« Vous êtes convoqué pour répondre de suspicions de malversations. » Cette fois ce n’est pas une escroquerie : policiers et gendarmes ont procédé lundi à un vaste coup de filet en interpellant en France et en Belgique 19 personnes soupçonnées d’escroquerie à la fausse convocation judiciaire. Dix-huit personnes ont été arrêtées en Île-de-France, à Nantes, au Mans, Toulouse, Sens (Yonne), Orléans et Nice et la dernière en Belgique.
Début 2021, une campagne d’hameçonnage (ou phishing) commence à inonder le territoire français. « Vous faites l’objet de poursuites pour pédopornographie », indique l’e-mail envoyé à des milliers de personnes par des hackers – « des brouteurs », dans le jargon des enquêteurs – qui se font passer pour les forces de l’ordre, des magistrats ou des institutions de sécurité comme Europol. Le message précise que si vous ne répondez pas, via une adresse de courriel indiquée, à la convocation, vous tomberez sous le coup de la loi et de l’opprobre.
En cliquant sur le mail, les internautes sont invités, souvent par téléphone, ce qui accrédite le caractère officiel de la réprimande, à payer une forte amende pour « classer l’affaire ». Dont le montant pouvait varier. Les destinataires sont choisis au hasard, des milliers de mails sont envoyés. Un gendarme recevra même un message signé de son propre nom.
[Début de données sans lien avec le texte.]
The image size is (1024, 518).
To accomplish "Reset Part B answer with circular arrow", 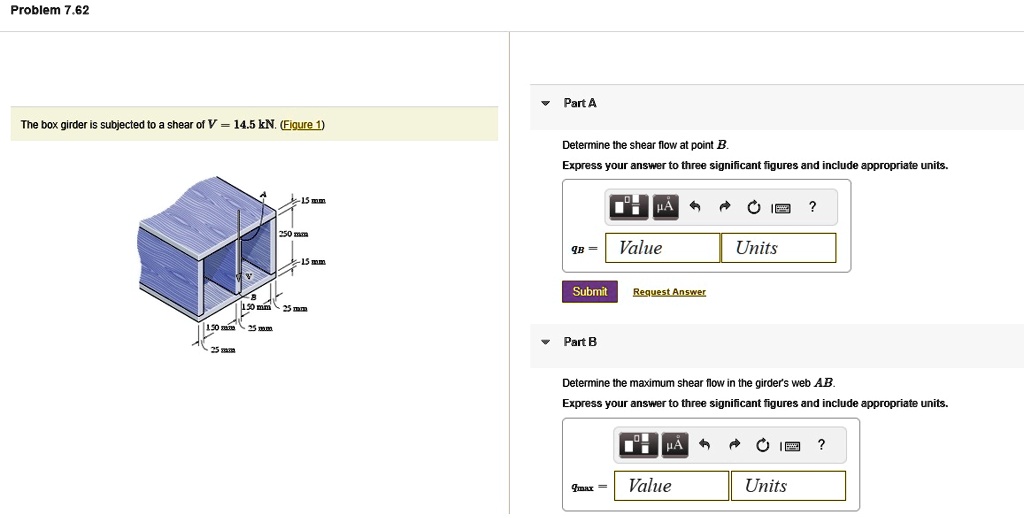I will pos(763,446).
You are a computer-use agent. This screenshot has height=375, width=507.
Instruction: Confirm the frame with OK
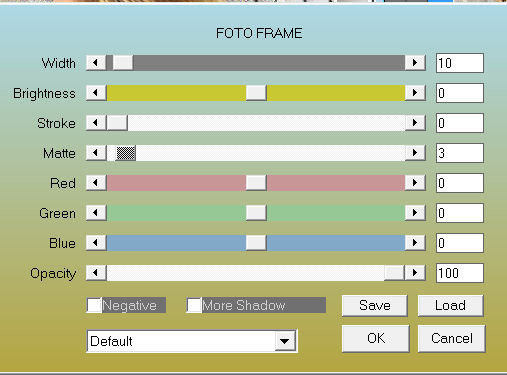click(376, 338)
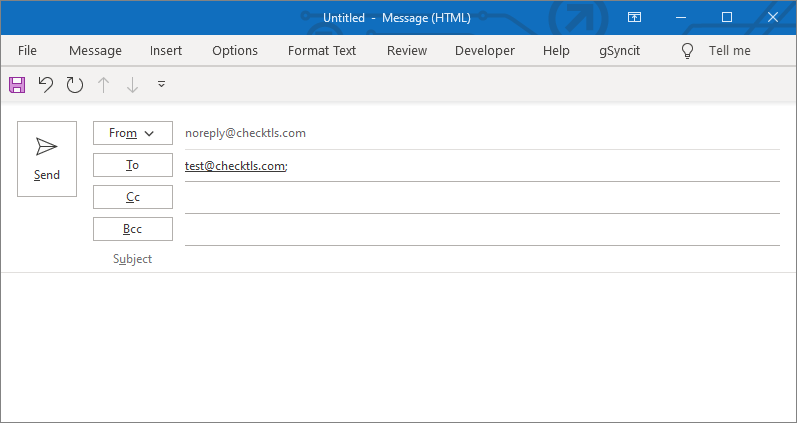Screen dimensions: 797x423
Task: Open the File menu
Action: coord(27,51)
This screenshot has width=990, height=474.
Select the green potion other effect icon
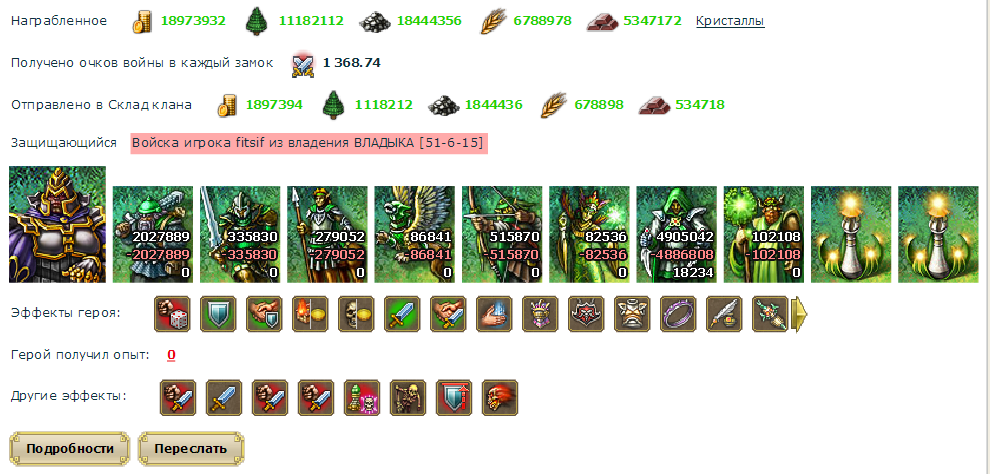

Face à la montagne de signalements envoyés aux forces de l’ordre et à la plateforme nationale d’assistance aux victimes, Cybermalveillanceainsi qu’au portail de signalement Pharela section spécialisée dans la cybercriminalité du parquet de Paris avait ouvert une enquête en 10 mars 2021. Ces investigations ont été confiées aux policiers de l’Office central de lutte contre la cybercriminalité (OCLCTIC), aux gendarmes de la section des recherches (SR) de Versailles à ceux du ComCybergend et à la Brigade de recherches de Nice, avec l’appui de l’agence européenne de police Europol.
En février 2022, un journaliste du Parisien avait répondu au message en se prétendant très inquiet. Un certain colonel Marc Jaylet travaillant à la « brigade de renseignement de la protection des mineurs en collaboration avec l’Office européen de police » lui avait proposé deux solutions. Soit l’interpellation, le fichage comme délinquant sexuel et la vindicte populaire, soit payer 4 750 euros d’amende, avec un premier virement de 3 000 euros. Le soi-disant colonel rappelle quelques jours plus tard pour rappeler la menace et mettre la pression. Face à la révélation de notre journaliste, il coupera court.
VIDEO. Fausses convocations judiciaires pour pornographie : notre journaliste a suivi la piste d’un « brouteur »
4 750 euros, parfois bien plus, jusqu’aux économies d’une vie. « Les sommes versées par les victimes vont de moins de 5 000 euros à 150 000 voire 200 000 euros », a expliqué à l’AFP le colonel Thomas Andreu de la section de recherches de Versailles. Le préjudice de cette campagne d’escroqueries est évalué « a minima à 3,5 millions d’euros », a estimé auprès de l’Agence France Presse le commissaire Christophe Durand de l’OCLCTIC. Près de 400 personnes ont déposé plainte et des centaines ne se sont probablement pas fait connaître. La moyenne d’âge des victimes est autour de 60 ans. Six personnes se sont donné la mort « potentiellement en lien avec cette escroquerie », selon le colonel Andreu.
Les enquêteurs ont établi que l’argent escroqué était dépensé en France, mais plus généralement envoyé en Côte d’Ivoire et dans d’autres pays africains. « Nous pensions que l’escroquerie était pilotée par une structure centrale. En fait, il s’est avéré qu’il s’agissait de plusieurs petites équipes, une dizaine, n’ayant pas de lien entre elles », a poursuivi le colonel Andreu.
Les suspects ont entre 20 et 50 ans. À l’issue de leur garde à vue, quinze d’entre eux ont été convoqués devant le tribunal correctionnel pour être jugés pour accès et maintien dans un système de données, escroquerie et blanchiment d’escroquerie en bande organisée, indique le parquet de Paris dans un communiqué, sans préciser la date de l’audience.